The Three Percent Annual Raise Will Remain Status Quo in 2019

PayScale’s Compensation Best Practices Report (CBPR) reflects trends and attitudes about compensation, benefits, retention and employee engagement across more than 7,000 employers.

Today, we released the latest edition.This year’s report reveals employers are more concerned than ever about retaining staff. Yet, HR and business leaders are reluctant to raise base pay in a significant way. Organizations hope to keep their employees by offering better training programs, development opportunities and benefits.

Here are the key findings from the 2019 Compensation Best Practices Report.

Keeping talent on board becomes a growing concern. More organizations (66 percent) in 2019 cited employee retention as a major concern when compared to responses from the previous year (59 percent).

Most employers have no plans to pay workers more. Despite robust corporate profits and lower taxes for businesses, few companies report planning a significant pay raise for most of their workforce; nearly 70 percent of respondents project base pay increases of 3 percent or less.

Organizations do spend more on certain positions. More than 40 percent of employers gave base pay increases of 10 percent or more for some jobs at their organization. These substantial raises were typically for highly competitive jobs, such as IT positions, where it is more difficult to attract employees with the right skill set.

[Related content: Learn how to set pay based on the skills employees have and the skills that matter to you ]

Organizations plan to improve benefits and perks to sweeten the total rewards package.

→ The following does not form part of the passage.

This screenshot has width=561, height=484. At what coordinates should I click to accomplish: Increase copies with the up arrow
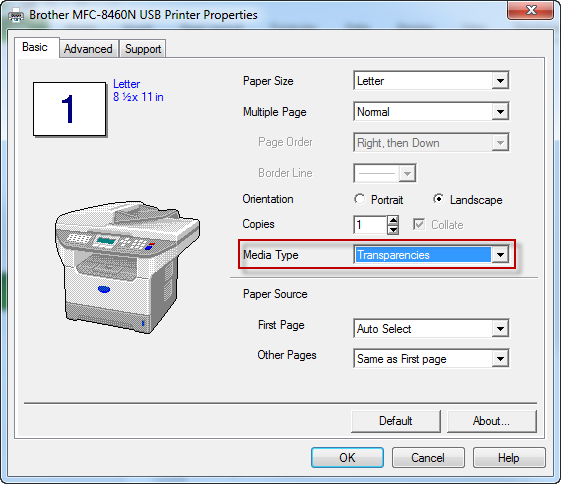(393, 220)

  • Fifty-nine percent of employers will invest more in training and development programs.
  • Forty-four percent plan to allow remote work (up from 39 percent last year) and 37 percent will offer flex time.
  • About one-third of companies will offer paid family leave in 2019, an increase of three points when compared to the previous year.
  • Prevalence of unlimited PTO has nearly doubled in recent years (9 percent of employers offered it in 2018 compared to just 5 percent in 2016).

Performance-based bonuses are prevalent. While increases in base pay are stagnant, many organizations (66 percent) plan to use bonuses in 2019, in an attempt to retain their top performers in competitive jobs. These bonuses are typically directly aligned with performance and broader company objectives. Hiring bonuses and employee referral bonuses are also fairly common in larger organizations.

For more information about how your salary budget and pay practices stack up against your industry peers, check out the full CBPR report on our website. Or, sign up to hear the key findings on our February 21st live webinar.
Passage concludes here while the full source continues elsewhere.